Furthermore, for this comparison, the PSA, represented as a scatter plot in Fig. 4A, has consistent findings with the base case, with moderate dispersion. When represented as a CEAC, it indicates that the treatment with IND/GLY/MF has about a 65% probability of being the most cost-effective choice at the willingness-to-pay threshold of €15,000/QALY (Fig. 4B).

Fig. 4
figure 4

Probabilistic sensitivity analysis for indacaterol/glycopyrronium/mometasone furoate vs mometasone furoate/indacaterol. A scatterplot, B cost-effectiveness acceptability curve. QALY quality-adjusted life-year

4 Discussion

Given the limited resources available to the healthcare system, decision making ought to be based on both evidence and rational economic analyses. Modeling the problem provides a deeper insight into the consequences of treatment. First, it enables a more accurate assessment of the differences between the drugs considered by attributing uncertainty intervals to predicted health outcomes and costs. Second, a model permits an increase in the time horizon beyond the duration of the trial, hence assessing the long-term implications. Last, a sensitivity analysis can be carried out to investigate possible thresholds, which might invert results on expected outcomes. With the help of such a model, we compared IND/GLY/MF and SAL/FLU plus TIO or SAL/FLU or MF/IND and investigated uncertainty regarding costs and effectiveness through a PSA. Our analysis shows that the fixed-dose combination of high-dose IND/GLY/MF, when compared to SAL/FLU plus TIO, SAL/FLU, IND/MF or IND/GLY/MF is expected to be more effective and either cost saving or with an ICER well below conventional willingness-to-pay thresholds [29].

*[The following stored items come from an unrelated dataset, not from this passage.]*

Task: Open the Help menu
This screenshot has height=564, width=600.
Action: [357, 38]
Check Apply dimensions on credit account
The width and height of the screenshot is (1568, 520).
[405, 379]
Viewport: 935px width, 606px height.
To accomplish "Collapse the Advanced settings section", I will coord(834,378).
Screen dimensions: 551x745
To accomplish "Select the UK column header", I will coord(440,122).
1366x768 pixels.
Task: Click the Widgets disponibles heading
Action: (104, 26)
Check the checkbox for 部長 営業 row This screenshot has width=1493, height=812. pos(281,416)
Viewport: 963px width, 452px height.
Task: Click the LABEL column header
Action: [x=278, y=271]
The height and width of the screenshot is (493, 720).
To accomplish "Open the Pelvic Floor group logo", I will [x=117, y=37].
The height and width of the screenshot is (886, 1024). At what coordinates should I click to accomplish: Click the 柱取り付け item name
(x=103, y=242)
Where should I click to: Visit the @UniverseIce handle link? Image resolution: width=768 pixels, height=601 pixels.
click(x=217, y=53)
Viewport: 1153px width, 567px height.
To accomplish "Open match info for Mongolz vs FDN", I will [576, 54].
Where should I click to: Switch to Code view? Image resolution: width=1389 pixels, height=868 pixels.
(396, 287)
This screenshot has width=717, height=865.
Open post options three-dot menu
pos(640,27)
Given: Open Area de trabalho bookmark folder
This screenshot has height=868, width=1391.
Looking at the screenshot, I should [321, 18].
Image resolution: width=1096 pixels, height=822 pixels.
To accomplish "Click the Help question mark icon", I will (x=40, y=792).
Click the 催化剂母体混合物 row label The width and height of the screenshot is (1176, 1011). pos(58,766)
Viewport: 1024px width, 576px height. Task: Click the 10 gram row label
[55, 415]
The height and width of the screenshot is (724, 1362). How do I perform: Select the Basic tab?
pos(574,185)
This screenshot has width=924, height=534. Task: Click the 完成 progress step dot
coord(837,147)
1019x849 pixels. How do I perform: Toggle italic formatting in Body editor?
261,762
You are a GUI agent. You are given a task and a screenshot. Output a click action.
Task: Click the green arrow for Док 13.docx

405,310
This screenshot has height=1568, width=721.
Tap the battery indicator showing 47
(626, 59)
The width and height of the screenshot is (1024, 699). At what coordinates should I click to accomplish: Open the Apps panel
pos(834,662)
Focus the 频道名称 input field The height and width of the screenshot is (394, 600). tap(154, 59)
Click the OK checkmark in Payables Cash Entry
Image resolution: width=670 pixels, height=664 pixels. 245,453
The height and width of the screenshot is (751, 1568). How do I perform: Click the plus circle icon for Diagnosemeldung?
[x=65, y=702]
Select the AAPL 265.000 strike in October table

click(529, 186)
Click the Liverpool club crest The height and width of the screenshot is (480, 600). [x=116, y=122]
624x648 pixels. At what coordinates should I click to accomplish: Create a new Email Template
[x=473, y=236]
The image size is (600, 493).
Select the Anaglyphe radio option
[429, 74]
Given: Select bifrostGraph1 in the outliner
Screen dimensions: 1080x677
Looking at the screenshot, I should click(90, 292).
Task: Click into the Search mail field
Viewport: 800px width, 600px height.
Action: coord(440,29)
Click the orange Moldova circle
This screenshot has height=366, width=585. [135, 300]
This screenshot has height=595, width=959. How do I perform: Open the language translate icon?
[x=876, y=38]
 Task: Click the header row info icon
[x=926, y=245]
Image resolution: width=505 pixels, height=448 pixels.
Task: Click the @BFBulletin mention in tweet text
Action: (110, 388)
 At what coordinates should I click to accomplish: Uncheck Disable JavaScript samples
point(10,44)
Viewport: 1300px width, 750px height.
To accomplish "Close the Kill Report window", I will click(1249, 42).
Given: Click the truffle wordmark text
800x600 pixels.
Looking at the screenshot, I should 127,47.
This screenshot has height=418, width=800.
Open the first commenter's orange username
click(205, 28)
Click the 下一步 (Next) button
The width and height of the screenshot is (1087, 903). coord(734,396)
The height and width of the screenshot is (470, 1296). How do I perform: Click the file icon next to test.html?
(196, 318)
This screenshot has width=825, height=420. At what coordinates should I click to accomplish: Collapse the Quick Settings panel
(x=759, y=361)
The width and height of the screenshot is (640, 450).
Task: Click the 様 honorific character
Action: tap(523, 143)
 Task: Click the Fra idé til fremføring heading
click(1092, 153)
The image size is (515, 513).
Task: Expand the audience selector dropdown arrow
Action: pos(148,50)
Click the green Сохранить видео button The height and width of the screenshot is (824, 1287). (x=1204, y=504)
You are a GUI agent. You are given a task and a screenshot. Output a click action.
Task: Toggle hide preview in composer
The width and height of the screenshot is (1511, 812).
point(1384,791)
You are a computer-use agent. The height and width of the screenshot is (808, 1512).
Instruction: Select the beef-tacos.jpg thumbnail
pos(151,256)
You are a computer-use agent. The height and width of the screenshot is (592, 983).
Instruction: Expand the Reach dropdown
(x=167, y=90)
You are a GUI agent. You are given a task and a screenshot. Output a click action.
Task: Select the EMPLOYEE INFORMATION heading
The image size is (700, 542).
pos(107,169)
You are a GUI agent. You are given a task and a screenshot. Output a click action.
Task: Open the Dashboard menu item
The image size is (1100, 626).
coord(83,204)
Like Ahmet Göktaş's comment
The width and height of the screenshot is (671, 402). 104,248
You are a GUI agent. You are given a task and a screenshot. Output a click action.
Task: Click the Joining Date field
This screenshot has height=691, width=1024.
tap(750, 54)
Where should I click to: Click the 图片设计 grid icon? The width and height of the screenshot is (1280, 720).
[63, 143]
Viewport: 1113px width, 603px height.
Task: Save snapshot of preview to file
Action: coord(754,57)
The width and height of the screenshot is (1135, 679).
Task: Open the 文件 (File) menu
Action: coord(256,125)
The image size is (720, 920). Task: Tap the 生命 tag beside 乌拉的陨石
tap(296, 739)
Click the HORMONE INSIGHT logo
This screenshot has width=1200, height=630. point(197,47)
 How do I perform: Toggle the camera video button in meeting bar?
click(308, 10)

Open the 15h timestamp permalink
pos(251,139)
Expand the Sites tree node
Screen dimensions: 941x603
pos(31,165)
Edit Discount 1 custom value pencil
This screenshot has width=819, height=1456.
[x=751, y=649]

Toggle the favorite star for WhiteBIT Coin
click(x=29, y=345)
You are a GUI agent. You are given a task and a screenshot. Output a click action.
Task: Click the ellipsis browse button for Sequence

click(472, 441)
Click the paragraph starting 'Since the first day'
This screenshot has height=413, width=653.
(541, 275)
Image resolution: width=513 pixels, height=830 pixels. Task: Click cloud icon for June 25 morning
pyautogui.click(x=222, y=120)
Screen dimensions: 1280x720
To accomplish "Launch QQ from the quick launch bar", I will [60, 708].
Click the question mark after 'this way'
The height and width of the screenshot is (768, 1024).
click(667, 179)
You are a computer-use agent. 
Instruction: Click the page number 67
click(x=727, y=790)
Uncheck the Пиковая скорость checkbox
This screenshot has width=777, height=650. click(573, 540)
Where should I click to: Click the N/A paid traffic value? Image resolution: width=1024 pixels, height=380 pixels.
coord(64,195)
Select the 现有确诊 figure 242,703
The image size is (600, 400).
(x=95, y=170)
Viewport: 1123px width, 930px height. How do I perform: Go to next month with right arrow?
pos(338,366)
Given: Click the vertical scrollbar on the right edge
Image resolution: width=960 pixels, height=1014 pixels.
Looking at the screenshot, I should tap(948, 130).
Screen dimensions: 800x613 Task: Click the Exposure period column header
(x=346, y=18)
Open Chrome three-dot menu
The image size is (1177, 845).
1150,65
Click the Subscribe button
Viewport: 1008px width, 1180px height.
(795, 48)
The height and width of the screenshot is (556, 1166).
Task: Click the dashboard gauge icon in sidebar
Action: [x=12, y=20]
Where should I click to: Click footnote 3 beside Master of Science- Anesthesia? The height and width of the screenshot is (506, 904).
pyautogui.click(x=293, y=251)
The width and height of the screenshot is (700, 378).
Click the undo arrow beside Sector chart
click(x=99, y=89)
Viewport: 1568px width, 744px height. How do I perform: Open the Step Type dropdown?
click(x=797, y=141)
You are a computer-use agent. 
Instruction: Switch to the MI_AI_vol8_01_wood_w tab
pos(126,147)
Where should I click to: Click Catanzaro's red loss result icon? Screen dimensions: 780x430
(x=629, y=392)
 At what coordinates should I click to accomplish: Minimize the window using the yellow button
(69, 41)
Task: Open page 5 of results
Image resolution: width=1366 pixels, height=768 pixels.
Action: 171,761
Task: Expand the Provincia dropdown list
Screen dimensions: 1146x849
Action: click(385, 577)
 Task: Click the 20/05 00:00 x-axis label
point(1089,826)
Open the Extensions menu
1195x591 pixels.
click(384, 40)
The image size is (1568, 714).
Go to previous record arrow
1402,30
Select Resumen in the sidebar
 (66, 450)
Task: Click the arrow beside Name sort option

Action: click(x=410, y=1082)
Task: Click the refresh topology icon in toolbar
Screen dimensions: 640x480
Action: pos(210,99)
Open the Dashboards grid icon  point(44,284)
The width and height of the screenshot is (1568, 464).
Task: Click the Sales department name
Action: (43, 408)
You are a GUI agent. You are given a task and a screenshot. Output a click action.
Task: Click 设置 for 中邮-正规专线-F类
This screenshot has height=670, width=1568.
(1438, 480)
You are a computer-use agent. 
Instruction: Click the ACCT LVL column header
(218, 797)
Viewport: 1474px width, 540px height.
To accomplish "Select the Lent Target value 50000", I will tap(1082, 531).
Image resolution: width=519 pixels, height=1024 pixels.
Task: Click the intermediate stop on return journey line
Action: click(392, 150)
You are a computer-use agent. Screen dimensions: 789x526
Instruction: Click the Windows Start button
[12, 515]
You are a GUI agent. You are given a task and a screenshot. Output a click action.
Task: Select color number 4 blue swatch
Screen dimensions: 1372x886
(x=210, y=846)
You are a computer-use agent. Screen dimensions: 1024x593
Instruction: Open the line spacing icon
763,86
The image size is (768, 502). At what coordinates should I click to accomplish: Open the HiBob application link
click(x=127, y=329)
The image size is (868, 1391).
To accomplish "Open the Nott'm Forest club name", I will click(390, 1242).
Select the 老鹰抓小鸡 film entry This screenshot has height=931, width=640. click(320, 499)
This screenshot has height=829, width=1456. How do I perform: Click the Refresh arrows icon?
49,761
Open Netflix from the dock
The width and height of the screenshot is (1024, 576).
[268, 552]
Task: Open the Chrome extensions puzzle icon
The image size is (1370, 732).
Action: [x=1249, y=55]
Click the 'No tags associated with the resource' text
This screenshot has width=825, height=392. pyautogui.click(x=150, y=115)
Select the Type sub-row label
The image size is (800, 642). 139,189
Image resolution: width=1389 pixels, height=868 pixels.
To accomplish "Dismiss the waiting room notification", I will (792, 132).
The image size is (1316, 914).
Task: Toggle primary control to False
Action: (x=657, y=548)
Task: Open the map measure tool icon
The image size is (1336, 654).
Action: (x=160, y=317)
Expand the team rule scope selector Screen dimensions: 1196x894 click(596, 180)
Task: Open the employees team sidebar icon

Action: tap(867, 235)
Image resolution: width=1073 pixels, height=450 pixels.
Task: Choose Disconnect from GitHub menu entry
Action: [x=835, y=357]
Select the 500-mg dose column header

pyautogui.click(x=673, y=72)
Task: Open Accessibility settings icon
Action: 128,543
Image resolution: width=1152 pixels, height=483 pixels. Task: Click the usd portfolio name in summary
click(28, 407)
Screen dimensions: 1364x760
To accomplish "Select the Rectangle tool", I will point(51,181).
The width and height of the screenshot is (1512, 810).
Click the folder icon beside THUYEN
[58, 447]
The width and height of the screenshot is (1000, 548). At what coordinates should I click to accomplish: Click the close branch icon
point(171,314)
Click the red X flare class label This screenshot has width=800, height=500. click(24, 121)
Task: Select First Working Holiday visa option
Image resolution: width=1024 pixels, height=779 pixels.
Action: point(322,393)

Potential limitations of this study are worth mentioning. First, effectiveness simulations are based on the short 24-week observation period set in the ARGON study, and are carried forward well beyond the time frame, being extrapolated to the rest of the analysis time frame. Given current data availability, it is not possible to compare these predictions with observed data, and the results should be interpreted keeping this in mind. Exacerbations were assessed as an exploratory endpoint and did not have the 52-week minimum follow-up, although greater reductions in moderate exacerbations with high-dose IND/GLY/MF vs high-dose SAL/FLU plus TIO were observed.

Another potential limitation is the missing input value available for compliance and adherence to the prescribed regimes; given the clinical relevance of the parameter, actual differences among treatment groups in the daily behaviour of the patients in this regard would change the results. Given the introduction of the new digital delivery device, we expect adherence to be favoured in the fixed-dose combination of the high-dose IND/GLY/MF group, thus, setting it as maximal and equal for all comparators is very likely a conservative assumption introduced in the model. Despite the limitation described, we believe that this study may offer a guide for authorities to make more informed decisions regarding the control of national pharmaceutical expenditure.

5 Conclusions

Our results indicate that high-dose IND/GLY/MF is cost effective compared with SAL/FLU plus TIO or SAL/FLU or IND/MF, as maintenance treatment in adults who have had at least one asthma attack (exacerbation) in the last year and whose asthma is not controlled well enough with an inhaled LABA together with a high dose of an inhaled corticosteroid.